The best teachers can hope for is to offer such students some reading and writing skills in Spanish, some basic verbal English skills and some job skills so they can work after graduation, Alban said. The Maryland State Department of Education will start a pilot program next year to offer such immigrant students a special diploma. A similar plan already is in place for recent arrivals in Florida’s Miami-Dade County.
“We have to have something to offer them,” Alban said, “so they don’t throw up their hands when they see this mountain of academic work we’re putting ahead of them and say, ‘I need to leave and work to support my family.’”
Many of those seeking asylum are going to the same places in Maryland, Virginia, Texas, Florida, New York and California where the government has resettled the most unaccompanied children, a group that continues to grow, according to statistics from the federal Office of Refugee Resettlement.
Since October, about 30,500 children have been resettled with host families, almost as many as the 35,000 in all of fiscal 2018. A similar list of destinations for families reunited after separation at the border also includes New York and New Jersey, according to a study by Catholic and Lutheran refugee advocates.
The International Rescue Committee, a refugee assistance agency based in New York City, said asylum-seekers who crossed the border into Arizona this year went to South Florida — over 2,000 miles away — more than any other place. Spokesman Sean Piazza said those served by the committee also frequently went to Los Angeles, Houston and Long Island.
“They’re not just going anywhere,” said Simon Sandoval-Moshenberg, a director at the Legal Aid Justice Center, a clinic for low-income immigrants in Virginia. “They’re going to a place where they know there’s an uncle or a cousin with a couch to crash on.”
But since asylum-seekers don’t qualify for benefits or public housing, and can’t get work permission for months, many need shelter until they find friends and relatives to accommodate them.
Shelters in Las Cruces, New Mexico, this month became so overwhelmed — with one facility saying food had run low — that Democratic Gov. Michelle Lujan Grisham’s office helped coordinate bus transfers to Denver, the Associated Press reported.
Not all those crossing the southwest border and seeking asylum are from Central America. An influx of asylum-seekers from Africa is straining resources in Portland, Maine, partly because the city and state are among the few that offer shelter and financial assistance while asylum-seekers wait for court hearings, the Portland Press Herald reported.
The rise in asylum cases seems to stem from a spreading sense of an impending crackdown that will shut off access to the United States. Most of the recent increase in border crossings, which reached a 12-year high of 109,000 in April, came from Central Americans asking for asylum from gang violence in Guatemala, Honduras and El Salvador.
“The word on the street in Central America seems to be that the border is closing, that the time to go is now,” said Bill Swersey, a spokesman for HIAS, a Maryland-based resettlement organization that has sent attorneys to the border to help asylum-seekers.

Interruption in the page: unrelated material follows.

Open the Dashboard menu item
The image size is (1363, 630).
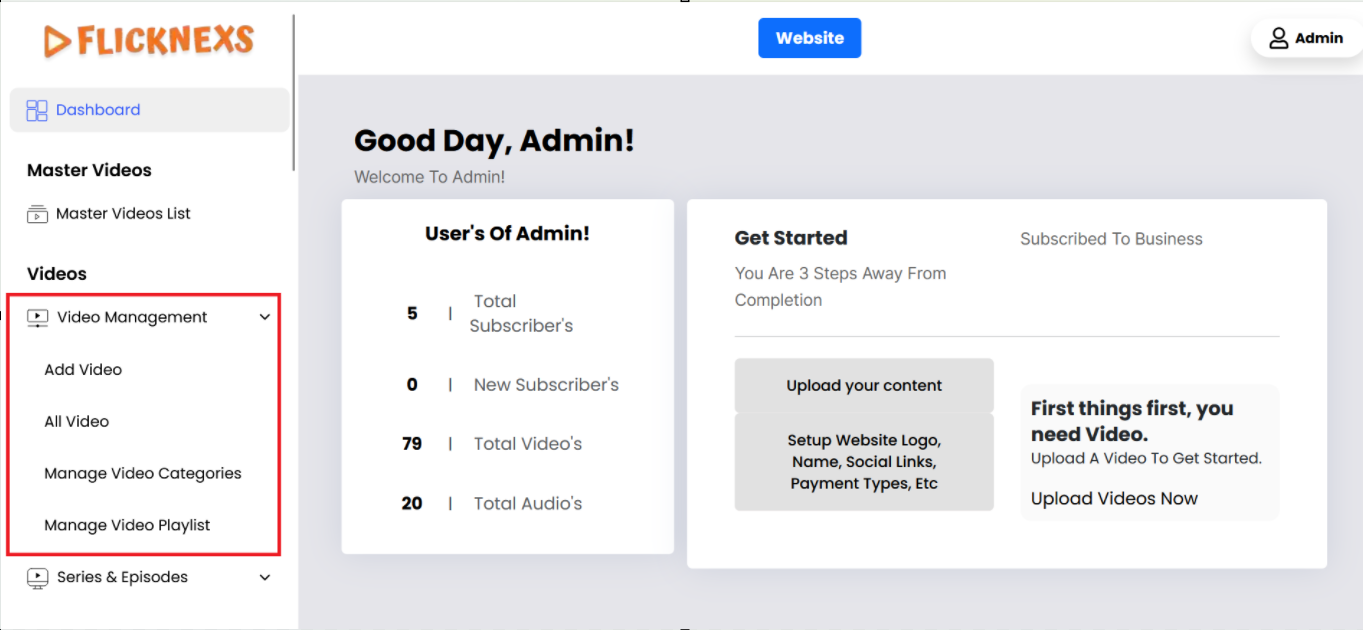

“The people who are coming now are not trying to avoid border patrol agents,” said former U.S. Customs and Border Protection Commissioner Alan Bersin, speaking at an April discussion of border policy at the Migration Policy Institute in Washington, D.C. “They are trying to find them, so they can ask for asylum.”

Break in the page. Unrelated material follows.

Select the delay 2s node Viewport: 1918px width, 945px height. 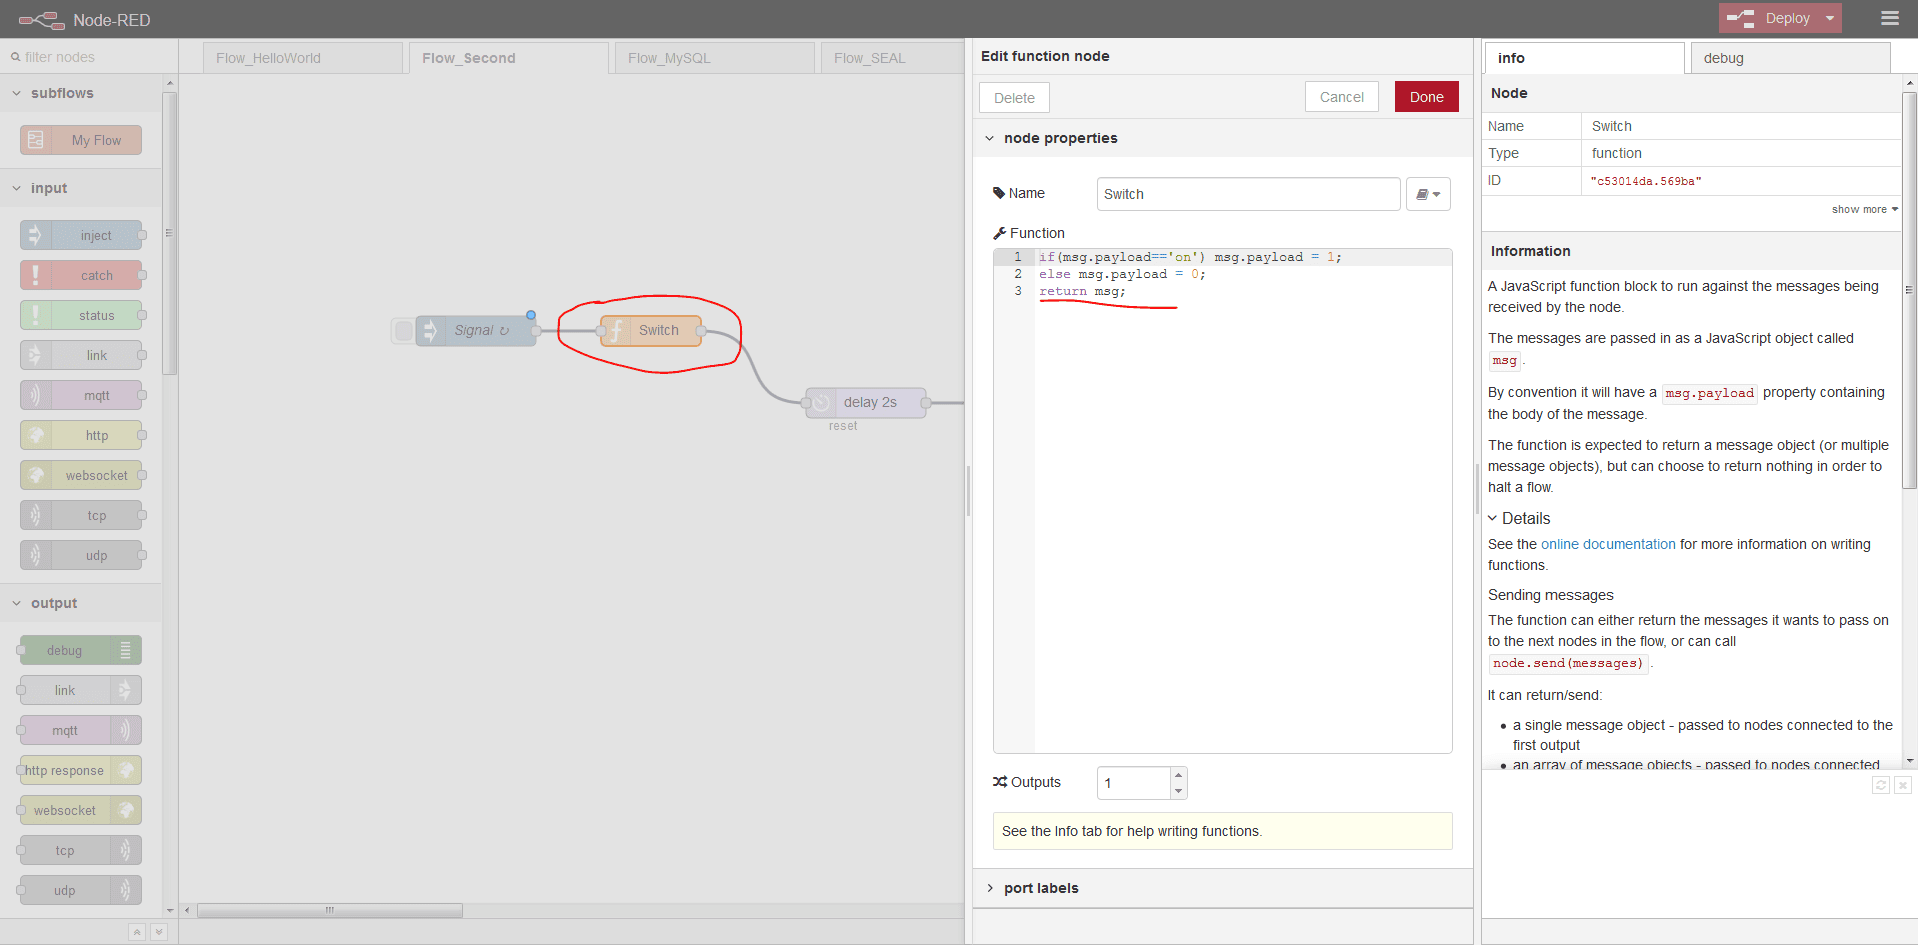pos(866,403)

President Donald Trump proposed rules in April that would make it tougher on asylum-seekers, including fees to apply for asylum and denial of work permits while the asylum case is pending.
Under current law, asylum-seekers can get work permits once 150 days have passed without a court decision. Trump’s memorandum called on the U.S. attorney general’s office and the Department of Homeland Security to draw up the new rules within 90 days.